Investors’ concerns are centered on inflation and how Federal Reserve actions to contain it may harm the economy and pressure financial asset values. Inflation has been elevated for more than a year, and the Federal Reserve has admitted their prior inaction was a blunder. Taking this into account, the Fed has renewed fervor to raise interest rates and shrink its balance sheet to get inflation under control. In a recent interview, Fed Chairman Powell said the Fed would keep increasing interest rates until they saw inflation coming down in a “convincing way”.
While necessary, the focus on fighting inflation presents a few risks to investors. Theoretically, higher interest rates reduce the relative attractiveness of stocks as bonds look more and more appealing. Admittedly, this effect is hard to observe since it’s one of many drivers of stock returns. Also, when an economy is running too hot, the excess demand creates inflation. The Federal Reserve typically responds by raising interest rates to slow economic activity. If the Fed goes too far with such interest rate increases, it may trigger a recession, which would hurt corporate earnings and ultimately the stock market.
Regardless of the ultimate outcome of Fed policy, investors have already seen an impact in their portfolios. As mentioned previously, the U.S. stock market came very close to a bear market in May and declined over 20% on an intraday basis. The U.S. bond market was also down over 10% before May’s small recovery. With financial markets so sensitive to central bank policies, we don’t think this year’s volatility is behind us.

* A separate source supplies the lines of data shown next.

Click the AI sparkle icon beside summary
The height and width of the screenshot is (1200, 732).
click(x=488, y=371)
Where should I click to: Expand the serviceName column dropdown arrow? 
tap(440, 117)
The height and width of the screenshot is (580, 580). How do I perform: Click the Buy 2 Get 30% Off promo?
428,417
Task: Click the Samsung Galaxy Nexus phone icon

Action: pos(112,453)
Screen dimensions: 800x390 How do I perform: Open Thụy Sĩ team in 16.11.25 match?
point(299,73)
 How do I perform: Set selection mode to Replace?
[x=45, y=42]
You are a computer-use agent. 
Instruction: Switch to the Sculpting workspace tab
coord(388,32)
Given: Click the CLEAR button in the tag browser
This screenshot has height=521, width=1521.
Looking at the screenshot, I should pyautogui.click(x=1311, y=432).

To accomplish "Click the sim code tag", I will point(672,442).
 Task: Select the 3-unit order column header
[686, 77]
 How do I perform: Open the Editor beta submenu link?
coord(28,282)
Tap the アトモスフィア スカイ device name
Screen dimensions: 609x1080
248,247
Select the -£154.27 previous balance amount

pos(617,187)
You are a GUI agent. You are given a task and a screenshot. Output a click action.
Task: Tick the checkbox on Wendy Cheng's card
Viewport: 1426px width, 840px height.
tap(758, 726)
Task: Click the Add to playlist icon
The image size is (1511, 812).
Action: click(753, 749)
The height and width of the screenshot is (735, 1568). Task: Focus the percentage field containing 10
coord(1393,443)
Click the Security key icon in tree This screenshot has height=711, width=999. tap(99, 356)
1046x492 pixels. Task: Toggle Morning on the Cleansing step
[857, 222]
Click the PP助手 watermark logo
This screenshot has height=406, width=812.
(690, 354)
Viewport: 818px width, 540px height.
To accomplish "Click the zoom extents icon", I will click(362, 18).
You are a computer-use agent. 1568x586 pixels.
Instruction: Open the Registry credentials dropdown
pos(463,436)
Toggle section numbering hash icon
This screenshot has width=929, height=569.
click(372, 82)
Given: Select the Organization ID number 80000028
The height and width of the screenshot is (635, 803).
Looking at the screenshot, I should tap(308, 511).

Nevertheless, history remains on the side of patient investors who can weather market volatility. While the present hasn’t given investors much to celebrate, the long-term investment environment is starting to look better. Bear markets do have their uses and kneading out financial excess is one of them. Especially when you consider the last three years, the price of some stocks got ahead of their earnings. In fact, this year represents the first time in the last three years where forecasts of future returns are trending up. No one enjoys volatility, but it does create potential. Volatility wrings out excess, so the future can be brighter.